Village Clock

In 1911, the Coates village community purchased a clock, to commemorate the coronation of George V.  It was placed in the centre of the village on the National School.

Telling the time for Coates for over a hundred years

Standing proud on the front of the old ‘National School’, the clock, from Stradlings of Cirencester, was installed in the summer of 1911. Like the ‘Trumpton Clock’, it has been telling the time “steadily, sensibly, never too quickly, never too slowly” for Coates ever since.
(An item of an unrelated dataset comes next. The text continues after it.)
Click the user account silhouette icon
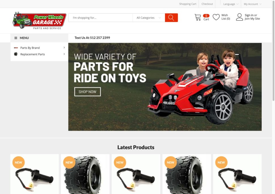Viewport: 275px width, 194px height. point(239,17)
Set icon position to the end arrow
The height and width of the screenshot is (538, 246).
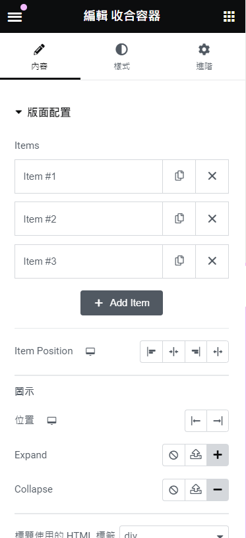click(218, 421)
The building on which the clock hangs, then known as the Poorhouse, may have been erected around 1788, although currently no documentary evidence is available.  The Coates common lands were enclosed by a number of landowners of the time, including the Bathurst estate and the rector of the parish.   The building was owned by the Parish and managed by the Vestry and was next to an area of land known as the Poor Garden, which stretched down to the Trewsbury road.  It appears to have been, in effect, ‘affordable housing’ and to have consisted of a terrace of five one-up-one-down units.  After the 1832 Poor Law was passed, Coates Parish joined the Cirencester Union of Parishes to erect the Cirencester Workhouse.  When this finally opened in the late 1830s, the Poorhouse was disposed of to a private landlord.  In 1849, the ‘dilapidated old Poorhouse’, which had been bought back by Lord Bathurst for the purpose, refurbished and adapted, was re-opened as Coates National School and head teacher’s house.

 After serving the parish for 137 years, the National School closed in 1986. The School building reverted to the Bathurst Estate, which then sold it for residential use. The clock however remains the property of the village and special arrangements were made for its upkeep.